Manufactured at × 10 ^-1 Pa.

Next, the recording operation using the magneto-optical recording medium according to the present invention will be described.
This will be described with reference to FIGS. 1 and 4. By passing a current between the conductor terminals A and B, a magnetic field 6 shown by a broken line is generated around the folded pattern 2, and a vertical bias magnetic field is applied to the recording layer portion formed between these patterns. be able to. The application direction and magnitude of this bias magnetic field can be easily selected depending on the direction and magnitude of the current flowing between the conductor terminals A and B. Therefore, as shown in FIG. 4, the laser beam 8 is moved relative to the card-shaped magneto-optical recording medium to irradiate a desired recording layer portion between the folded patterns 2 and the temperature of the recording layer 3 is changed. The desired recording magnetization 7 is realized in the cooling process of the recording layer 3 by switching the current flowing between the conductor terminals A and B in synchronization with the magnetization timing while increasing the temperature above the Curie temperature (220 ° C). can do. The current value is appropriately selected within the range of several tens to several hundreds of milliamperes depending on the film composition of the recording layer.

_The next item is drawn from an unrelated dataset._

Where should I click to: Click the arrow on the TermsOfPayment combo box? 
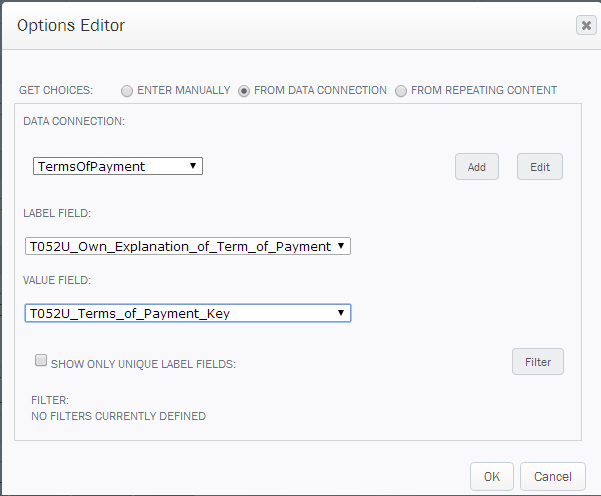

Here, the shape such as the height and pitch of the conductor pattern, the number of turns, and the like are not limited to those described above, and are appropriately selected according to the desired recording density of the recording medium and the magnitude of the bias magnetic field. . The height of the pattern is preferably tens of millions of angstroms, and the pitch is preferably around 1 μm. As a protective layer made of a dielectric material, in addition to Si ₃ N ₄ , AI
N, which was formed SiO _2, SiO or the like to a thickness of several hundred to several thousand Å is used.

(Effects of the Invention) As described above, according to the present invention, it is possible to provide a novel card-shaped magneto-optical recording medium in which the bias magnetic field can be controlled by the current flowing in the folded conductor pattern built in the medium.

[Brief description of drawings]

1 and 2 are diagrams showing an embodiment of the present invention, FIG. 3 is a diagram showing a manufacturing method of the present invention, and FIG. 4 is a diagram explaining an operation of the present invention. In the figure, 1 ... Substrate, 2 ... Folded pattern made of conductor, 3 ... Recording layer, 4 ... Protective layer, 5 ... Resist pattern, 6 ... Magnetic field, 7 ... Magnetization, 8 ... It is a laser beam.

Claims (1)

[Claims] 1. An optical card recording medium, wherein a zigzag pattern, which is made of a conductor and has a constant interval and is folded back in the width direction of the substrate, is formed over substantially the entire surface of a card-shaped substrate. A magneto-optical recording medium having a magnetic anisotropy in the direction perpendicular to the film surface, and a recording layer made of an amorphous magnetic alloy film and a protective layer made of a dielectric material are formed in this order.